映画祭閉幕!
9月4日から14日に開催された第50回トロント国際映画祭。今年はボランティアをしてどっぷり浸かってみた。

早朝からのシフトで連日朝5時起き。朝暗いうちに家を出て、バスと電車で約1時間かけてダウンタウンの会場に通った。普段の仕事も週3日入っていたので大変な1週間だったが何とか乗り切ることができた。

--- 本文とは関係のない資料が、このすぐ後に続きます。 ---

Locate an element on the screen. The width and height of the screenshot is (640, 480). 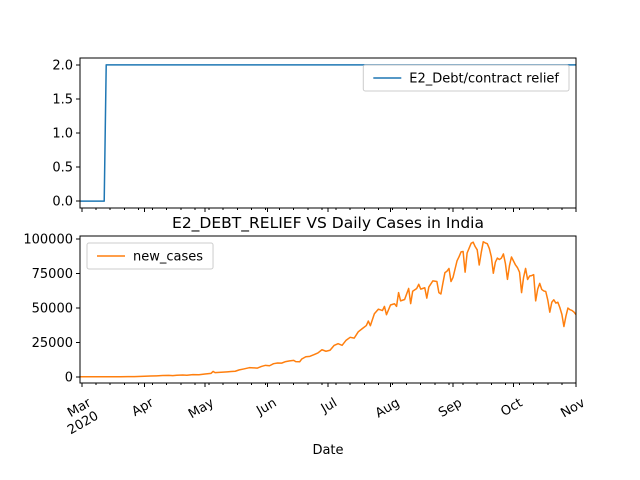
bottom-legend-label: new_cases is located at coordinates (168, 258).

ボランティアの仕事は、会場内の案内、報道・業界関係者のIDやチケットのスキャン、来場者数のカウントなど基本的に簡単な内容。分からないことや問題があったら、すぐに映画祭スタッフに報告すれば対処してもらえるので気が楽ではあった。
全て早朝からのシフトだったので、一般向けよりも報道・業界関係者向けの上映回の方が多かった。映画好きのボランティアの人達と共に楽しくお手伝いすることができた。
5-6時間のシフト1回につき、バウチャー1枚もらえて映画チケットに交換できる。計5枚のバウチャーをいただいた。
アッシャー(座席の案内係)をすると、立見ではあるが映画をまるまる一本観ることができる。シフト中に観た映画も含めて、映画祭中に日本映画を中心に下記6本を観た。
『ルノワール』
早川千絵監督。北米プレミア。1980年代の東京を舞台に、11歳の少女の心の成長を描くストーリー。

『国宝』
北米プレミア。夏の帰国時に既に観ていたが、海外の聴衆の反応も肌で感じてみたくて再度鑑賞。そして再度感動。歌舞伎の演目の説明が英語字幕でされていて、より理解が深まった。上映後は監督のQ&Aあり。気さくな監督さんの面白い裏話エピソードなども聞くことができた。

『スカーレット』
細田守監督。北米プレミア。プレス向け上映をボランティアシフト中に鑑賞。ストーリーは分かりやすく、あちこちで争いの絶えない殺伐とした今の世界へのメッセージが伝わった。やはり映像の美しい素敵なアニメ。芦田愛菜ちゃんの可愛い声と岡田将生さんの優しい声に癒された。日本では11月公開予定。
『Miles and Kicks』
カナダ映画。ラブコメディー。ボランティアシフト中に鑑賞。一般向けではなく、プレス向け上映だったがほぼ満席。自由席のため、遅れて入ってくる人に、暗い中空いている席を見つけてあげないといけなくて、アッシャーの仕事が結構大変だった。
『レンタルファミリー』
HIKARI監督。ブレンダン・フレイザー主演。ワールドプレミア。東京を舞台とした心温まるストーリー。日本のブレンダンファンが増えそう。日本では来年公開予定。

ブレンダン・フレイザー

『ハムネット』
ボランティアが招待される観客賞受賞作品上映会(飲み物とポップコーン付き)にて。シェイクスピアの息子 ハムネット の死を通して、家族の悲しみや喪失、愛を描いたドラマ。

今年は日本映画がたくさん出品されていて、他にも川村元気監督の『8番出口』やカズオ・イシグロの小説を元にした『遠い山なみの光』なども観たかったが、チケットが取れなかったり都合が合わなかったり。
10日間トロントの街が賑やかに盛り上がった映画祭。多くのボランティアに支えられて成り立っている映画祭であることを実感した。その中の一員として関わることができて、心に残る貴重な体験となった。